Kommunikationstool für den Profisport
"Es ist ein Kommunikationstool, das seine Stärken über weite Entfernungen ausspielt und dem Trainer ermöglicht, mit seinen Spielern auf dem Feld zu kommunizieren, einzeln oder in Gruppen", erklärt Knut Schulz, verantwortlich für Sales und Business Development: Diese Live-Kommunikation zwischen Trainern und Spielern oder Spielergruppen wird mit der Soundweste "Soundstar", in der kleine Lautsprecher im Schulterbereich integriert sind, geregelt.

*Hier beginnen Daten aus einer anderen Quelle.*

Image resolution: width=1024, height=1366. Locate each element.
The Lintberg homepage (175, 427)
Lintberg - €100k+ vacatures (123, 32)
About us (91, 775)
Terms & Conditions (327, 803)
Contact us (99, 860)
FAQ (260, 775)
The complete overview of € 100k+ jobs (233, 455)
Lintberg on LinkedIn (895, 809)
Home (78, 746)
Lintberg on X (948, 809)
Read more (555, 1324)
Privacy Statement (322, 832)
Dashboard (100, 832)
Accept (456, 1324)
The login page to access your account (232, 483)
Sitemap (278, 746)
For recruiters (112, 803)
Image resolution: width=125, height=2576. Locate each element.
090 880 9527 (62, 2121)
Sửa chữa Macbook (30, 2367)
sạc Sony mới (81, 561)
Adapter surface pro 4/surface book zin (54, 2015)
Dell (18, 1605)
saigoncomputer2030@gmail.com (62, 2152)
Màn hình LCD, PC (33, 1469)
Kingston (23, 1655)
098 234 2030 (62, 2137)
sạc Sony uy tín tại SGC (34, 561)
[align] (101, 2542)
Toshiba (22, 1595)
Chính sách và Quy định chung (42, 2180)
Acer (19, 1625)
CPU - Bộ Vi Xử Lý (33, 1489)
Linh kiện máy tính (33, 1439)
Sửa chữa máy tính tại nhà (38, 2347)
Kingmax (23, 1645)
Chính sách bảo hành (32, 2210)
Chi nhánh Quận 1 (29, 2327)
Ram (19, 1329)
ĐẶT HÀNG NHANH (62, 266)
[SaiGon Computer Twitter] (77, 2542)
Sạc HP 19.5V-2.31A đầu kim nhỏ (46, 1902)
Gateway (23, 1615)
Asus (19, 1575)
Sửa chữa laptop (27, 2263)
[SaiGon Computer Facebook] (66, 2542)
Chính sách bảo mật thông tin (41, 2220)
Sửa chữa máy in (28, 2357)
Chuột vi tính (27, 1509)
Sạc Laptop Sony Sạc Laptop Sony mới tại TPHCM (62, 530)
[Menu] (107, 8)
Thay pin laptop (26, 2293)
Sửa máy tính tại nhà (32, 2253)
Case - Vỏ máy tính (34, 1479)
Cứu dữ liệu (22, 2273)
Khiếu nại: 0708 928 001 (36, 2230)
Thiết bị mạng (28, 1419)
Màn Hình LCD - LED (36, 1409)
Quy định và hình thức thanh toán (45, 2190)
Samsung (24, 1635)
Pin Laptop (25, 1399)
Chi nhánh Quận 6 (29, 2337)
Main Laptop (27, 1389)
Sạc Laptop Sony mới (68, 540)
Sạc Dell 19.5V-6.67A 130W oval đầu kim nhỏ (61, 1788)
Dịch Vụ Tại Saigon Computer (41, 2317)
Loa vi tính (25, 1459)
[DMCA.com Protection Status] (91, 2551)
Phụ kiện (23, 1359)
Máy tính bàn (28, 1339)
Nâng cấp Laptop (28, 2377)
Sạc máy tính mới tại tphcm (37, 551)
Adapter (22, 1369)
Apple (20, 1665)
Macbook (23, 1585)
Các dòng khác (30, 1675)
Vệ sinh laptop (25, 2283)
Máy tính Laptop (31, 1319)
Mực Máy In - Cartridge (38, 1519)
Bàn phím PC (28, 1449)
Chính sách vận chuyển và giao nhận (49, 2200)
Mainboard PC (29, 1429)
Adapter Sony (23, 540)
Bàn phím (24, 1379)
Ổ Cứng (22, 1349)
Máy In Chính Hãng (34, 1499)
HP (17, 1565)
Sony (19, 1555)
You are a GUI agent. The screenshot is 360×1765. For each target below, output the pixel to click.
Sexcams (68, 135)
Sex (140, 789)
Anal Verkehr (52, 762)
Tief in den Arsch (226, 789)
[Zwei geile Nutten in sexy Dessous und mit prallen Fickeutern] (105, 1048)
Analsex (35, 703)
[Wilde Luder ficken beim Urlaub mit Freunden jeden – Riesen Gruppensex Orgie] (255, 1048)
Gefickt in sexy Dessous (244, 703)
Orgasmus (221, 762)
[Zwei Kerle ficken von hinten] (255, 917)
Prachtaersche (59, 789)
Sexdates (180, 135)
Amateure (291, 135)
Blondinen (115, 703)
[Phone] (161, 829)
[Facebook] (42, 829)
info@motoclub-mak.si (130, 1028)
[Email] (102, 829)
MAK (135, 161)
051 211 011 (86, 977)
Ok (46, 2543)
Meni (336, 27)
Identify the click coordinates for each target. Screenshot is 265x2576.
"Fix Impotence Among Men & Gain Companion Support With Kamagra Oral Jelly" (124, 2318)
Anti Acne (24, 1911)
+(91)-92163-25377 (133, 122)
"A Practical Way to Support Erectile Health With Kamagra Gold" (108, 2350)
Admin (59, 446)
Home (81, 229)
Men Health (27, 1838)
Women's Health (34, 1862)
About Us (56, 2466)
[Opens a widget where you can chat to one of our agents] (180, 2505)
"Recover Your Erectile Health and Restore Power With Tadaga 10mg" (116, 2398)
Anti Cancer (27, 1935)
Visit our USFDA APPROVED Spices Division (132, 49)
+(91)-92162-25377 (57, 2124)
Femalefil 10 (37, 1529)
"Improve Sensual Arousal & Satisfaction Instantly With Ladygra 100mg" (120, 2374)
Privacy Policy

Über die "Coach-App" kann die Kommunikation dann gesteuert werden, zum Beispiel durch ein iPad. Lernprozesse sollen dadurch optimiert und Trainingszeit eingespart werden. "Unser Tool erlaubt es dem Trainer auch, andere Stilmittel mit diskreter Kommunikation einzusetzen", so Schulz.
Soll heissen: Will der Trainer seine Viererkette trainieren, weil sie in der Abstimmung nicht gut funktioniert, kann die Kommunikation mit den betreffenden Spielern über das Tool separiert werden. Der Coach redet nur mit seinen Abwehrspielern, Mitspieler oder auch Gegenspieler bleiben aussen vor. Was auch dabei hilft, einen Spieler auch mal zusammenzufalten, ohne ihn gleich blosszustellen.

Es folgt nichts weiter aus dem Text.